Accountability starts with you.  The accountability partner (whether because they volunteered for the role or not) who holds you accountable is basically encouraging you in your commitment.  In the case of parents of young children, we encourage our offspring in the things that are expected of them.   My mother is excellent at this to this day and I am clearly not a young child anymore.  But she has been my accountability partner for so long, I don’t think she knows how to stop harassing me about what she expects of me.  But I tell you, I am a better person for her.  I wish I had more accountability partners in my life.  Oh, I don’t think you can ever have too many.  In fact, right now, I can think of six people in my life who serve as my accountability partners.  I have lost a few along the way.  Frankly, I think I caused them to desert me.  As I stated before, if you are not holding yourself accountable, you’re wasting your accountability partner’s time.  If you have ever watched one episode of Extreme Weight Loss you see this demonstrated very well when they leave the participant in that third and fourth stage of their 365-day weight-loss journey to work their commitment unsupervised because that is really where the GRIT hits the fan.

So if the ball is in your court, why have accountability partners you ask?

Well because the truth is we get weak sometimes and we need a voice in our head to remind us that we are not alone.  I was in a foreign country.  I knew I would miss my family.  I love family.  I love visiting family.  I love cookouts and family reunions.  Even though I hate family drama, nothing is quite like family.  And as much as blood family is great, the family that reminds you of the things that matter most are the voices that keep you focused and committed.

So here’s how we get the accountability thing right…

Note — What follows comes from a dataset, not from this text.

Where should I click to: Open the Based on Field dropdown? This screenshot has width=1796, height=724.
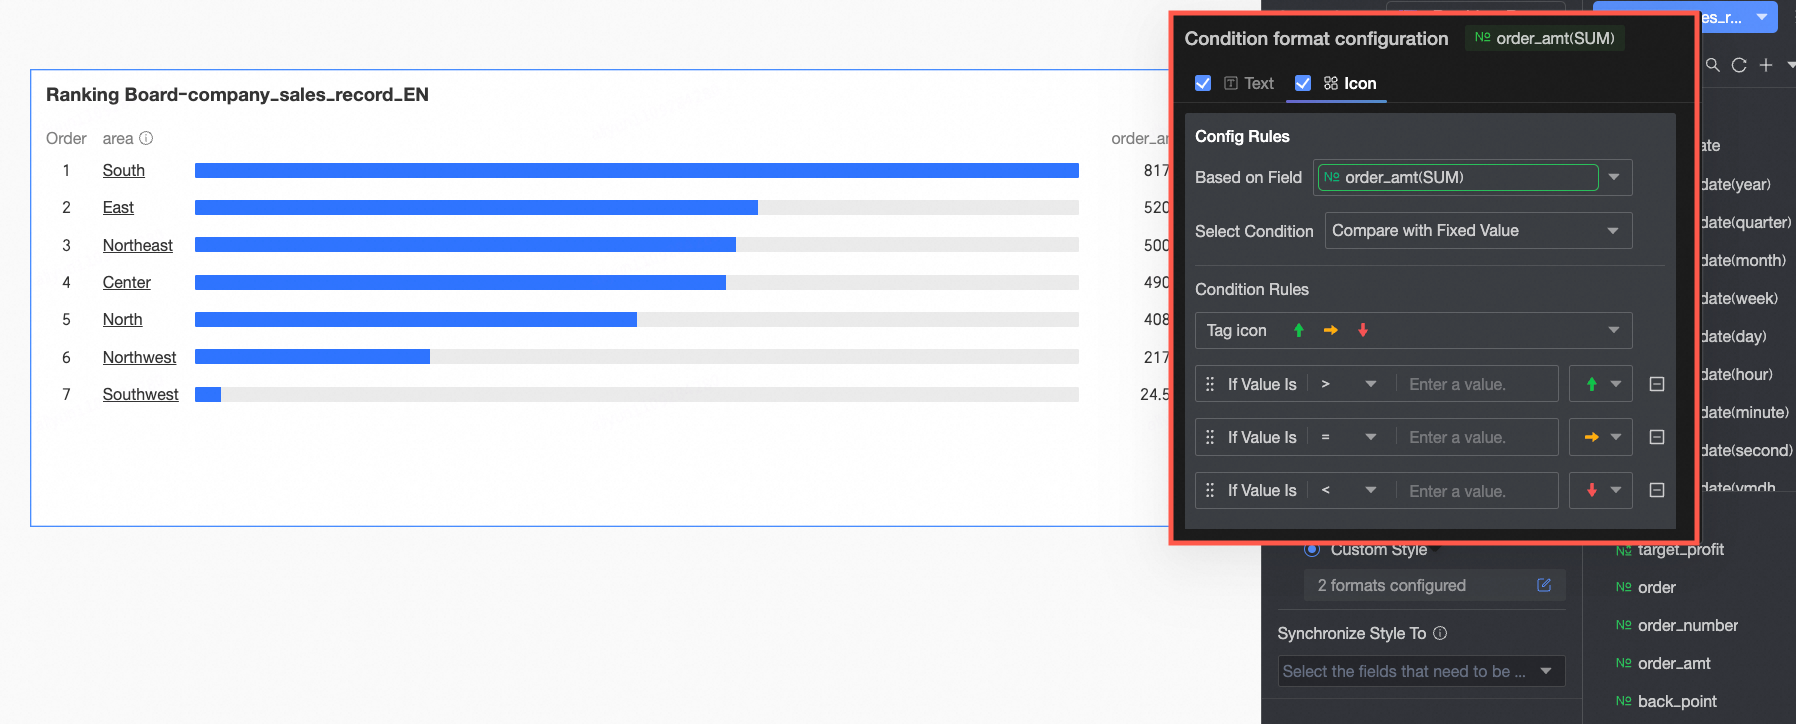coord(1613,177)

  • Purchase and read the book by Robert J. Wicks entitled, Touching the Holy: Ordinariness, Self-Esteem and Friendship.
  • Sit down and think of the accountability partners in your life right now. Send them each a text message or small note telling them you appreciate that they are holding you accountable and that you need their voice in your ear.  Ask them to hang in there with you.
  • Do you need any more? Ask yourself who you want to add to that accountability partner list and send them a letter inviting them to help you remain committed whether it is to obtain a goal you are pursuing or to stay the course in something that is currently challenging you in life.  (I did this with a widow in my church who has helped me in my marriage immensely).
  • If you have been slacking as an accountability partner, go to that person and do what Pastor Ravenell did for me. Ask your friend, family member or spouse, “how can I help?”  Sometimes we just need to know what the need is and then we may better assist, right?

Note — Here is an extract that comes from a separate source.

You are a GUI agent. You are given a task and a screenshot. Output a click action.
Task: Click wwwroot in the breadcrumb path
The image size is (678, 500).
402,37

I often think of a group of individuals that I have the pleasure of working with in a non-profit organization when I consider family members who hold me accountable but are not my relatives.  I have served on the board of directors for Leadership LINKS, Inc. since its development beginning.  We have been together for nearly five years and when I say to you that these people hold me up, they do.   When you are constantly being reminded of your identity by people that know your value and they value you, those are great accountability partners.  I am truly blessed with a few but they are not slacking.